Opinion articles provide independent perspectives on key community issues, separate from our newsroom reporting.

Opinion

Confidence, college football and how to beat COVID-19

It is September and the coronavirus, like a dinner guest who over coffee suggests starting a Ken Burns documentary, simply will not leave. Leading lights pursue a vaccine, but there still seem to be more questions than answers in the COVID-19 struggle. It is demoralizing.

This is important because morale matters on the battlefield, and our first responders can only be expected to do so much. How then can we who are far from the front lines help raise our nation’s esprit de corps? I have an idea inspired by, of all things, traditional college football schedules.

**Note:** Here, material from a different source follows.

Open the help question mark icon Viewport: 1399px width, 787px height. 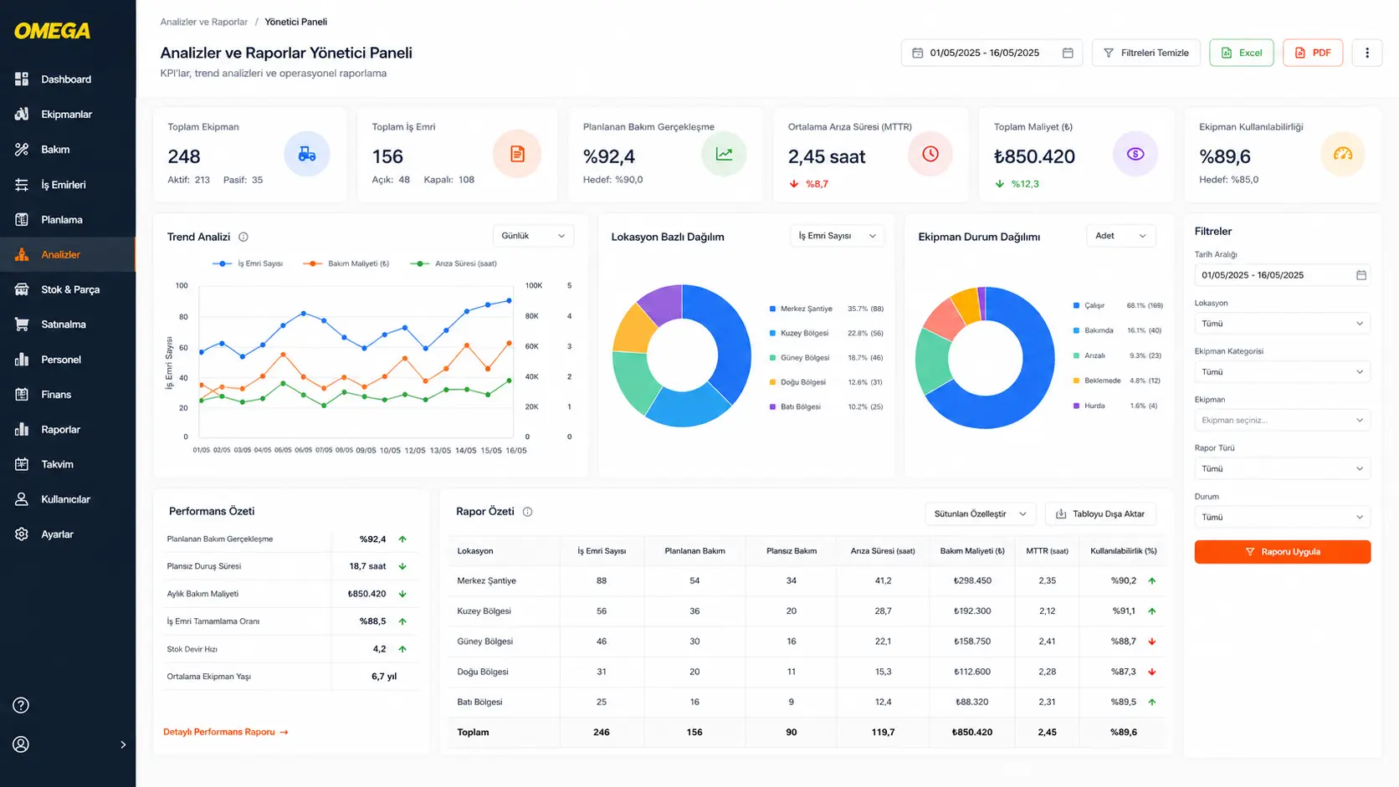21,705
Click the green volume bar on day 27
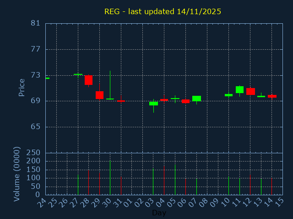The height and width of the screenshot is (219, 293). pyautogui.click(x=78, y=185)
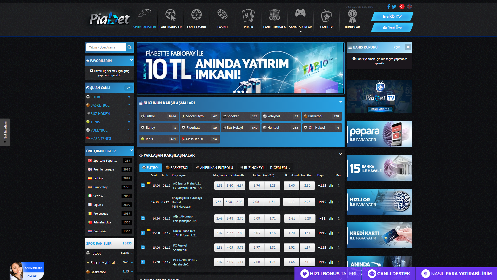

Here’s my thinking. Absent a pandemic, football programs in Power Five conferences like my beloved ACC routinely schedule tune-up games early in their season. They do this to salt away a few easy wins against lesser opponents, before beginning more competitive conference play.

Why can’t we do the same? Enough with the vexing questions - am I disease-free, or merely asymptomatic? – for a spell. Let’s ask and answer some really easy questions in an almost certainly correct fashion. We need a shot in the arm, literally and figuratively: Doing this will build confidence and improve morale.

Fall will soon be here, and my favorite mask is white. If still necessary, can I wear it uptown after Labor Day? While you may choose something more autumnal for Trade and Tryon if that is your preference, you need not discontinue wearing your white mask in September. No more linen, though.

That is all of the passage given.